Metin Bloğu:
==*==

Yarın dolara ne olacak, faize ne olacak?
Evet, soru bu: Yarın ne olacak?
Faizler yeniden düşecek mi, kaç puan düşecek?
Dolar, Euro kaç lira olacak?
Merkez Bankası Başkanı Naci Ağbal’dan sonra Hazine ve Maliye Bakanı Lütfi Elvan da görevden alınacak mı?
Ve banko soru:
Berat Albayrak yeniden Hazine ve Maliye’nin başına getirilecek mi?
Sorular ülkesiyiz, yani belirsizlikler ülkesiyiz.
Ekonomi dünyasının en istemediği şeyiz yani.
Sürekli Merkez Bankası Başkanı değiştirmeyi yönetim üslubu haline getirmiş ülkeyiz.
Bunun sonunda ancak Berat Albayrak giderken söylediği gibi “Allah encamımızı hayreylesin” denir.
Amma böyle olacağı belli idi.
Cumhurbaşkanı Erdoğan’ın olan bitene sadece tahammül ettiği ve bu tahammülün bir sınırı olduğu belliydi.
“Arkadaşlar bana rağmen artırıyorlar faizi” diyen oydu. Cumhurbaşkanlığı Hükümet Sisteminde Başkan’a rağmen bir şey yapılır mıydı? Ama Başkan tahammül ediyordu. Çünkü Dolar almış başını gitmiş, 8.50 liraya çıkmıştı. Bu uygulama ile de 7 Liralara kadar düşmüştü. Cumhurbaşkanı konuştukça da Dolar yükseliyordu. Ama Cumhurbaşkanı’nın bir tezi vardı: “Faiz sebep enflasyon sonuç”tu. Doğrusu enflasyon da düşmüyordu. Doğrusu en son faiz artırımı ile Türkiye dünyadaki yüksek faiz sıralamasında haritadaki yerini bulmakta herkesin zorlanacağı Surinam’ın hemen altındaki yere yerleşmişti.
Merkez Bankası üstelik piyasanın bile beklemediği ölçüde 2 puan birden yükselterek Tayyip Erdoğan’ın damarına mı basmıştı?

==*==

Görev 1:
Lütfen kayıtlarda "You are a GUI" geçen satırdan başlayıp "coord(1310,38)" geçen satırla biten bölümü, "Image resolution" ifadesini "Screen size" ile değiştirerek ve geri kalan her şeyi aynen koruyarak yeniden yazın.
Metin ile kayıtlar birbirinden bağımsız iki ayrı malzemedir.

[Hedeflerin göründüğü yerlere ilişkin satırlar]

==*==

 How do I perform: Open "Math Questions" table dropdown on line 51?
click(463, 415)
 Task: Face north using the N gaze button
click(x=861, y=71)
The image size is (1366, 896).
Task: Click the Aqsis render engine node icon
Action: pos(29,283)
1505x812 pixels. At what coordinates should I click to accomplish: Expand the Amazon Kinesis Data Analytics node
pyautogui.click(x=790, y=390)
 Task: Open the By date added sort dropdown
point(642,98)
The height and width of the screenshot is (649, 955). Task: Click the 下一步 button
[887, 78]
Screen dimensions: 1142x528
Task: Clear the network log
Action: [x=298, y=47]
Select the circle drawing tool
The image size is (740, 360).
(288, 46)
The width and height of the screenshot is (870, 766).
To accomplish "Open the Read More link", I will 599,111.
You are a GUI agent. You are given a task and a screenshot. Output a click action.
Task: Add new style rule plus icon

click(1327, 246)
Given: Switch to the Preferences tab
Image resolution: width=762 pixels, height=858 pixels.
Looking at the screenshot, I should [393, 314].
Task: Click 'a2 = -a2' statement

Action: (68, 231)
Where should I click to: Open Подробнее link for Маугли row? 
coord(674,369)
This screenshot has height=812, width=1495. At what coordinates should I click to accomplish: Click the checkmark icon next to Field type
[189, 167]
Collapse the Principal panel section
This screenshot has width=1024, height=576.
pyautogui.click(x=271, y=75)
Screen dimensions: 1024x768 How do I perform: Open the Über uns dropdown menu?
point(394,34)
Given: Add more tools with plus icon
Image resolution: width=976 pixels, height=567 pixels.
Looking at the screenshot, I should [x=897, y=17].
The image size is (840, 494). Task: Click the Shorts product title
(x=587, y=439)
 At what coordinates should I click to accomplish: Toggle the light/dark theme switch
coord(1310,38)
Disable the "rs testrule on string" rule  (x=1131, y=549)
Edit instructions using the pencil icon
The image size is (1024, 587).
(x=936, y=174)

==*==

Görev 2:
Dolar, faiz ve Merkez Bankası üzerine yazılmış yazıyı kaldığı yerden sürdürün.

Çıktı 1:
You are a GUI agent. You are given a task and a screenshot. Output a click action.
Task: Add new style rule plus icon

click(1327, 246)
Given: Switch to the Preferences tab
Screen size: width=762 pixels, height=858 pixels.
Looking at the screenshot, I should [393, 314].
Task: Click 'a2 = -a2' statement

Action: (68, 231)
Where should I click to: Open Подробнее link for Маугли row? 
coord(674,369)
This screenshot has height=812, width=1495. At what coordinates should I click to accomplish: Click the checkmark icon next to Field type
[189, 167]
Collapse the Principal panel section
This screenshot has width=1024, height=576.
pyautogui.click(x=271, y=75)
Screen dimensions: 1024x768 How do I perform: Open the Über uns dropdown menu?
point(394,34)
Given: Add more tools with plus icon
Screen size: width=976 pixels, height=567 pixels.
Looking at the screenshot, I should [x=897, y=17].
The image size is (840, 494). Task: Click the Shorts product title
(x=587, y=439)
 At what coordinates should I click to accomplish: Toggle the light/dark theme switch
coord(1310,38)

Çıktı 2:
Yeni Şafak gazetesi manşete, daha önce yaptığı gibi keskin faiz karşıtlığını komplo teorileri ile birleştirerek “Bu operasyonu kimin adına çektiniz” ifadelerini koymuştu? Berat Bey’in ağabeyi tarafından yönetilen Sabah gazetesinde de faiz artırımı ile ilgili rahatsızlık dile getirilmekteydi. Buna bir de Beştepe’de faaliyet yürüten danışman kadrosu, Cemil Ertem ve Yiğit Bulut ekibi, yani çok uzun zamandır paralel ekonomi yönetimi olarak bilinen kadro eklenince, herkes yeni ekonomi yönetiminin kaç vakitte tasfiye edileceğini konuşmaya başladı.
Nitekim daha bir gün önce The Economist dergisinin Ağbal ile ilgili olarak “Geleceği Erdoğanın merhametine kalmış… Görevden almakta tereddüt etmeyebilir” değerlendirmesi yansıdı Türkiye medyasına.
Yazıya sorularla girdik. Birkaç soru daha sormak gerekir burada:
-Acaba Cumhurbaşkanı Erdoğan Merkez Bankası Başkanı ile hiç konuşmamış mıdır? Bu faiz arttırımlarından rahatsızlığını dile getirmemiş midir? Merkez Bankası’nın bağımsızlığı adına hiç müdahale etmemeyi mi tercih etmiştir? Birkaç ay içinde dört Merkez Bankası Başkanı değiştirmeyi -müdahale görüntüsü- açısından daha sağlıklı mı bulmuştur? Merkez Bankası Başkanı’nı değiştireceğini mesela yeni göreve getirdiği Hazine ve Maliye Bakanı ile istişare etmiş midir? Naci Ağbal, piyasanın da beklentisinin ötesinde bir faiz artırımının Cumhurbaşkanının damarına basmak anlamına geleceğini hiç mi dikkate almamıştır?
Bu sorular, yönetim kademelerindeki iletişim kopukluğunun ürünü değil midir?
Cumhurbaşkanı Erdoğan’ın sözlerine bakıldığında Berat Albayrak konusunun da -bir ucu aileye de ulaşacak şekilde- bir ukde olarak varlığını sürdürdüğü düşünülebilir. Çarşamba günü yapılacak Genel Kongre’den sonra önemli sayıda bakanın değişeceği konuşulduğuna ve Ankara’da bir bakan-toto oynandığına göre Berat Bey’in de potaya girmesi sürpriz sayılmaz. Sürpriz sayılsa bile, birkaç ay içinde dört MB Başkanı değiştirmekten daha yıpratıcı olmaz.
Bu sistem böyle radikal kararlar vermeye müsait olması cihetiyle tercih edilmiyor mu?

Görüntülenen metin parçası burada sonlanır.